Estas
coisas de envolvermo-nos com a escrita literária e seus campos adjacentes
tornam-nos tão hipócritas que nem nos damos conta disso. Consideremos,
portanto, que a noção de hipocrisia aqui trazida é deveras literal para que se
submeta sem reservas a qualquer estereótipo preconcebido pelas e entre as
pessoas.
Ora
vejamos, ao envolvermo-nos com a escrita, criamos uma personagem a nosso gosto,
ponderação e exigência para que fale por nós de forma bela, acima de tudo, em
sessões de autoterapia a que chamamos de exercício artístico. E, sem nos
apercebermos, esse Outro (artístico) torna-se muitas vezes diferente do Eu
(sujeito biopsicosociocultural). Daí a velha e célebre frase Pessoana: “o poeta é um fingidor”.
Tudo
isto aparece-me à mente como uma pontiaguda zagaia no bojo da presa dum
caçador, logo a seguir a um flashback
onírico duma tarde inesperadamente emocionante:
Era
domingo. Estava em casa. Acompanhado. Consta-me que tive vontade de partilhar
os textos em poesia que compilei e armazenei em jeito de caderneta e que, também,
gravei-os em áudio numa tentativa de abraçar o jazz-poetry. A partilha era
mesmo intencional…claro! Vezes há em que até os que se dizem reservados e
discretos ligam aos holofotes!
Fiquei
quieto para dar tempo e sossego à moça que me acompanhava – cujo nome não me
ocorre – que, por sua vez, percorria os poemas escritos com os olhos enquanto
simultaneamente escutava, pelo reprodutor, as gravações das declamações dos
mesmos textos…feita por mim. Ela, sempre com uma expressão facial ambígua,
ficava toda atenta. Eu, estava quieto para não atrapalha-la com a minha
ansiedade em saber o que achava do meu trabalho, embora não precisasse dos seus
aplausos para continuar a escrever.
- Com ou sem eles (os aplausos) continuarei desenhando palavras – disse
para os meus botões.
O
silêncio tomou conta da sala de estar em que estávamos sentados lado a lado.

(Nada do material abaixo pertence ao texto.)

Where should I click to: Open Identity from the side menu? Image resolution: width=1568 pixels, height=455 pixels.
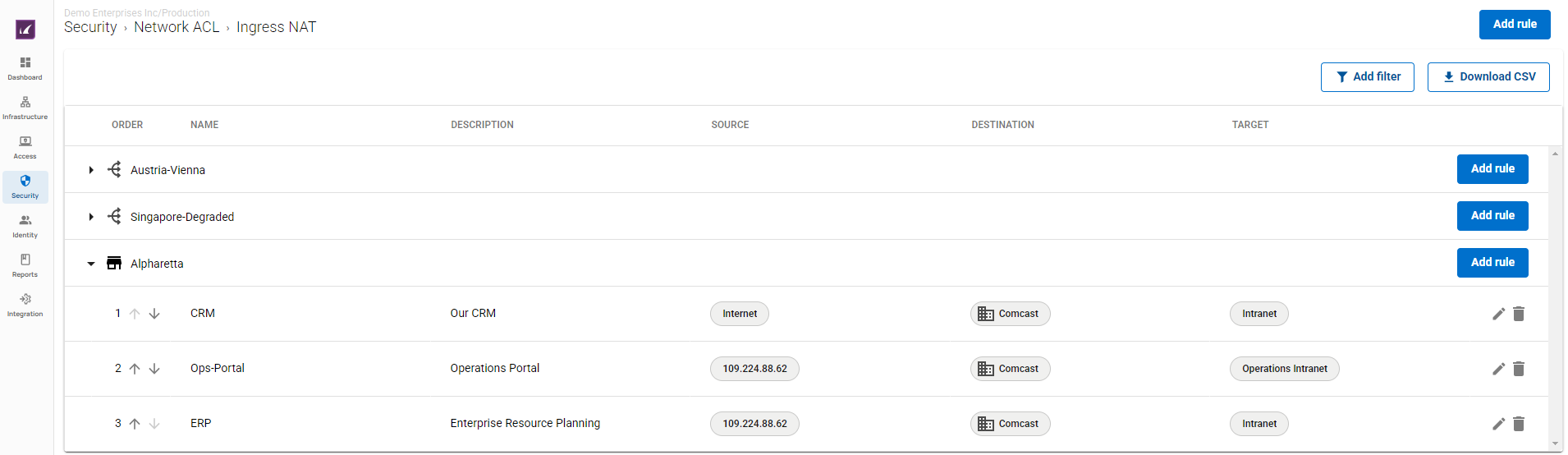click(25, 226)
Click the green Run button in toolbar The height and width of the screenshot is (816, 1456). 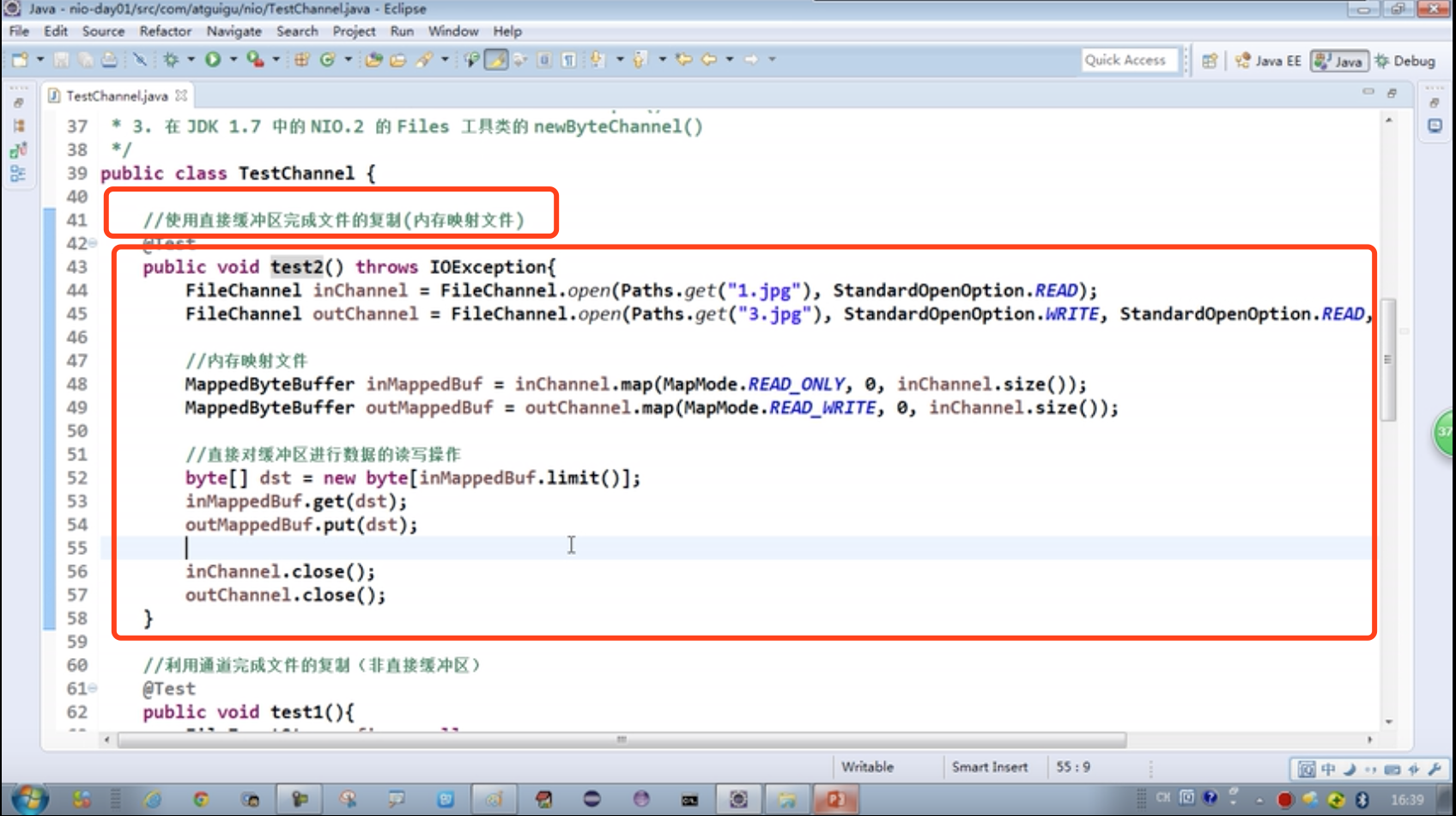(x=213, y=59)
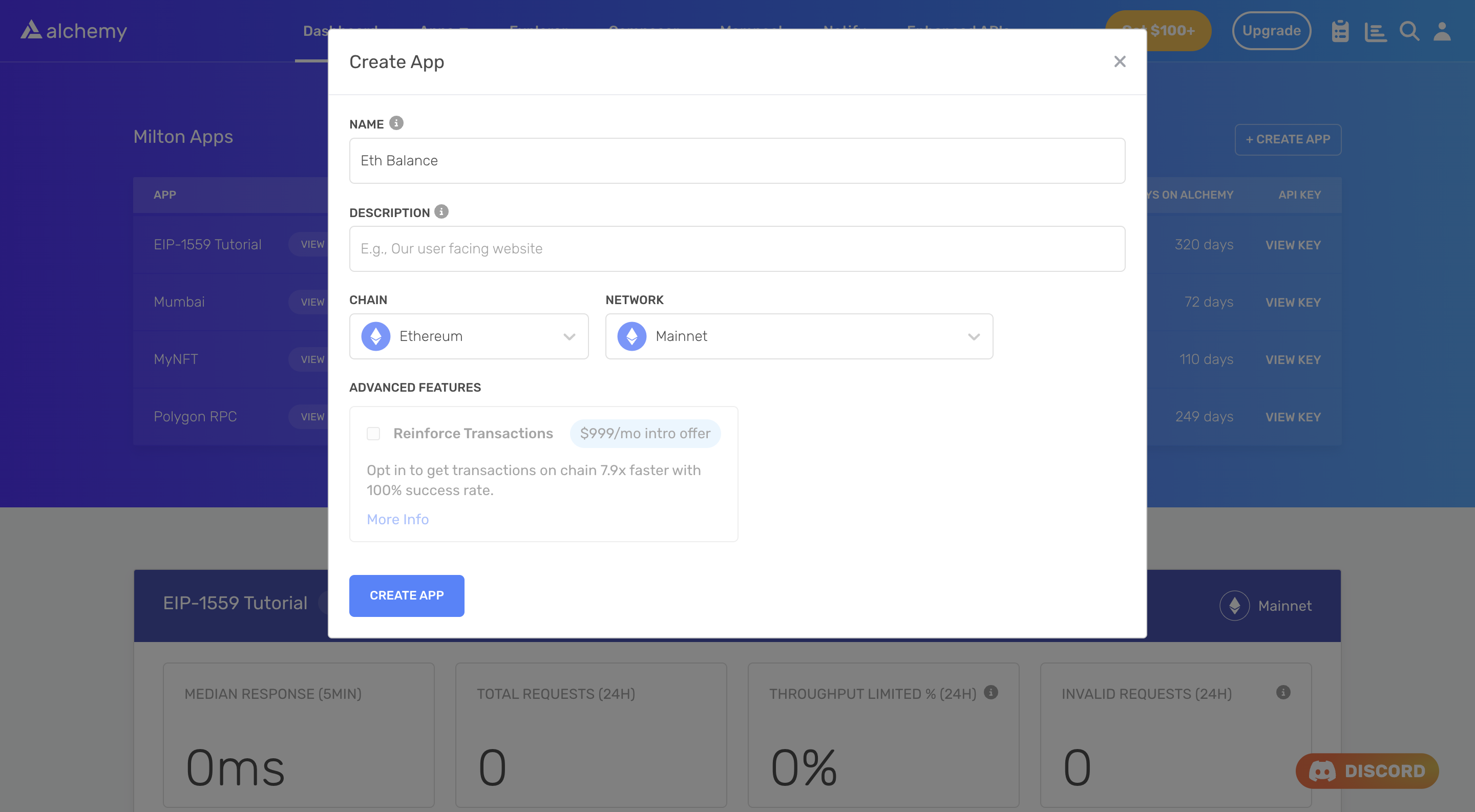Screen dimensions: 1475x812
Task: Open the calendar notes icon in header
Action: 1340,31
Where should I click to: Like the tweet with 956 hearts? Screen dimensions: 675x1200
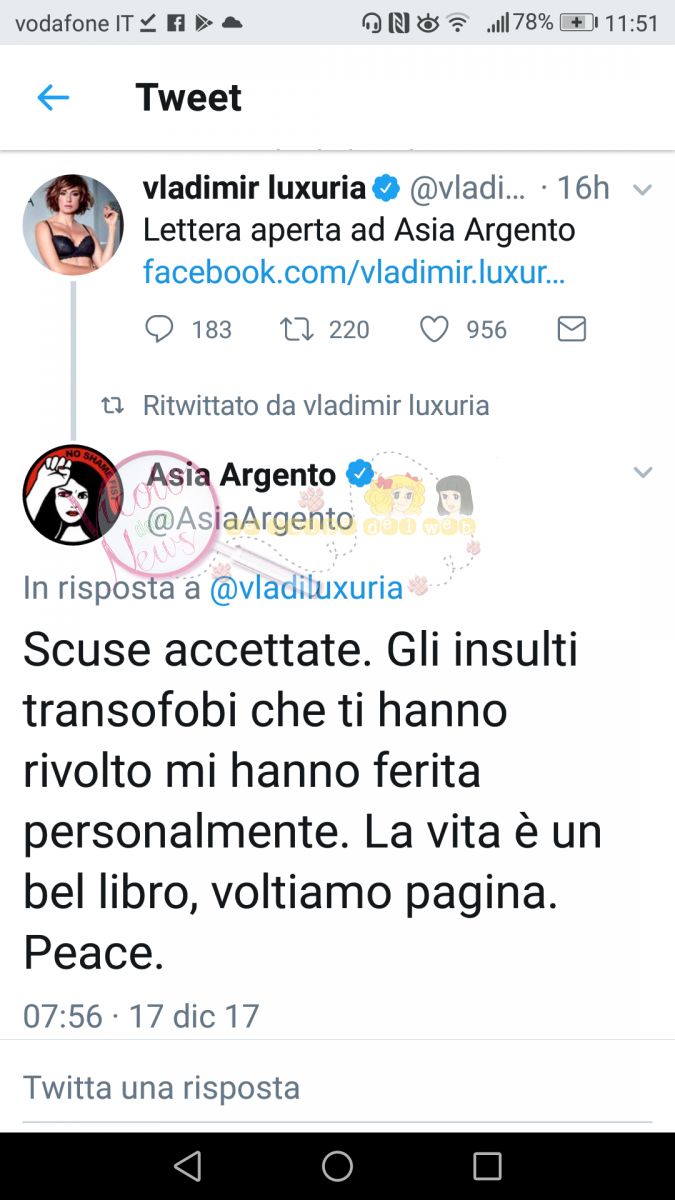(434, 329)
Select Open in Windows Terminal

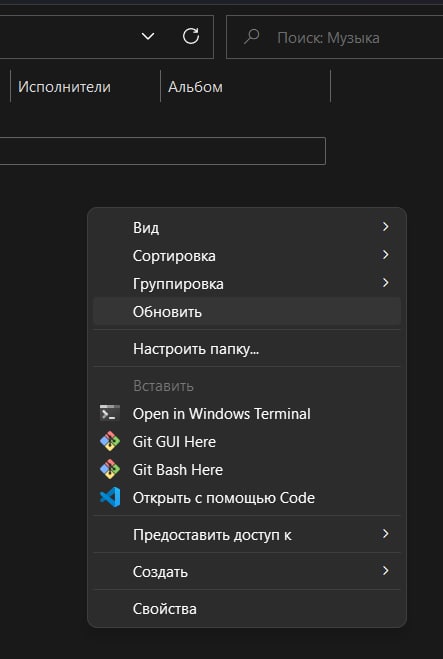click(247, 414)
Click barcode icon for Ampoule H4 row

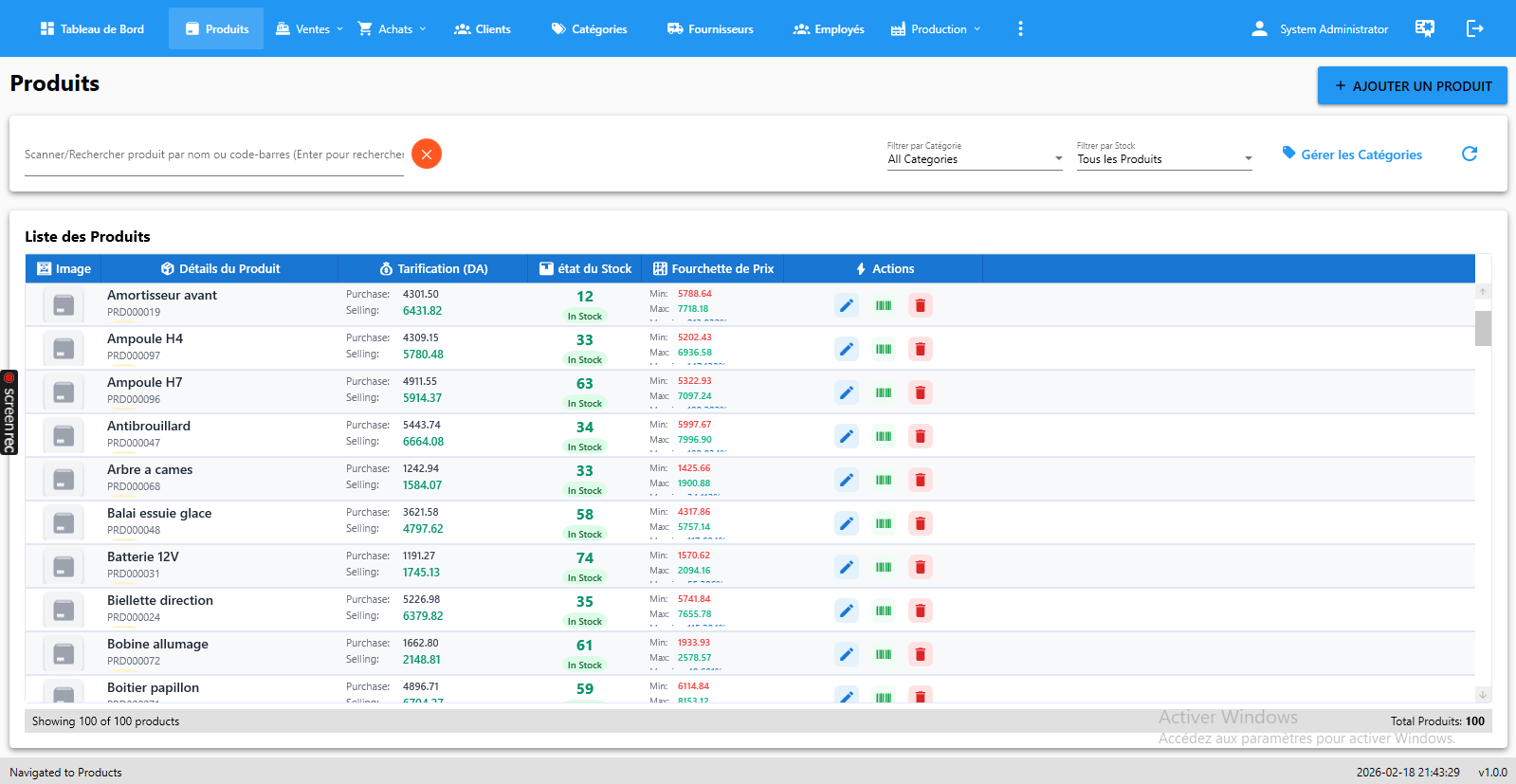pos(884,349)
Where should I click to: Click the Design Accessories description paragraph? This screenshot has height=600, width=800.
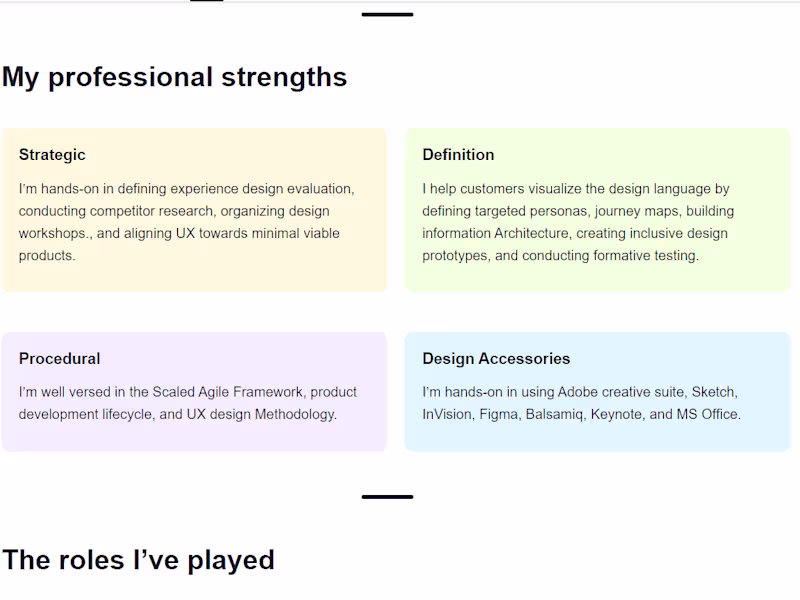pyautogui.click(x=581, y=403)
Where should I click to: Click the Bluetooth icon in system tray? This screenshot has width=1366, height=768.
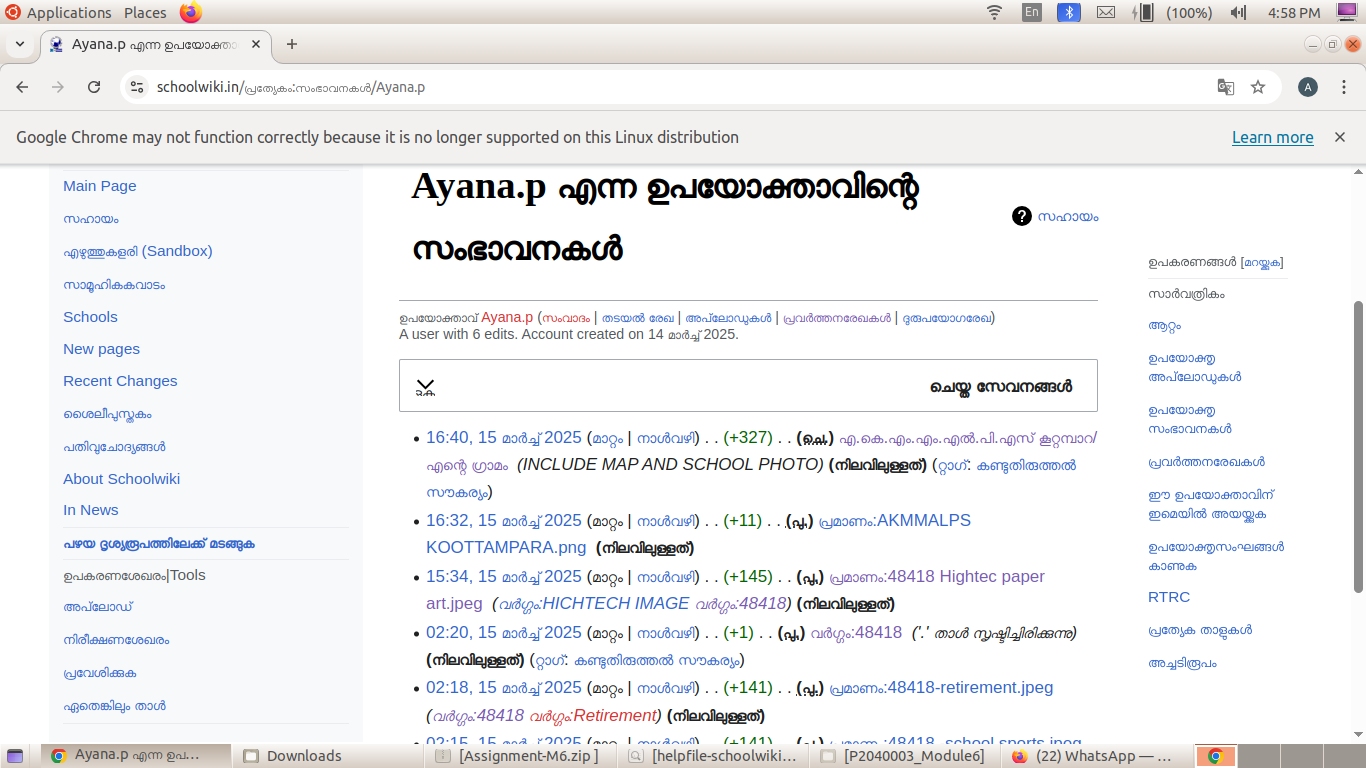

Ela, continuava atenta. Eu observava-a sorrateiramente, num olhar de quem diz: eu quero olhar mas, não quero. No
entanto, algo chamou-me atenção na atenção atenta dela. Era algo que, no
momento, comparei à atenção que um crente devoto e convicto da sua condição de
crente dedica ao momento da missa clerical: os olhos na bíblia e os ouvidos na
voz do padre.
- Puxa! Agora ultrapassei os limites do
absurdo na comparação – pensei. Equiparar o meu manuscrito à Bíblia; e a
minha declamação à leitura do padre, é algo que posso, no mínimo, considerar
inconcebível, tomando como base a natureza sugestiva e libertadora de um versus a natureza dogmática e oprimente
do outro; e, ainda, o carácter melódico, harmonioso, demasiadamente expressivo
de um versus o carácter monótono, do
ponto de vista de entoação, do outro.
Antes
que eu pensasse mais alguma coisa que me pudesse irritar ainda, ela aborda-me
com uma voz de gato: fina e plangente, e diz: olha Elísio…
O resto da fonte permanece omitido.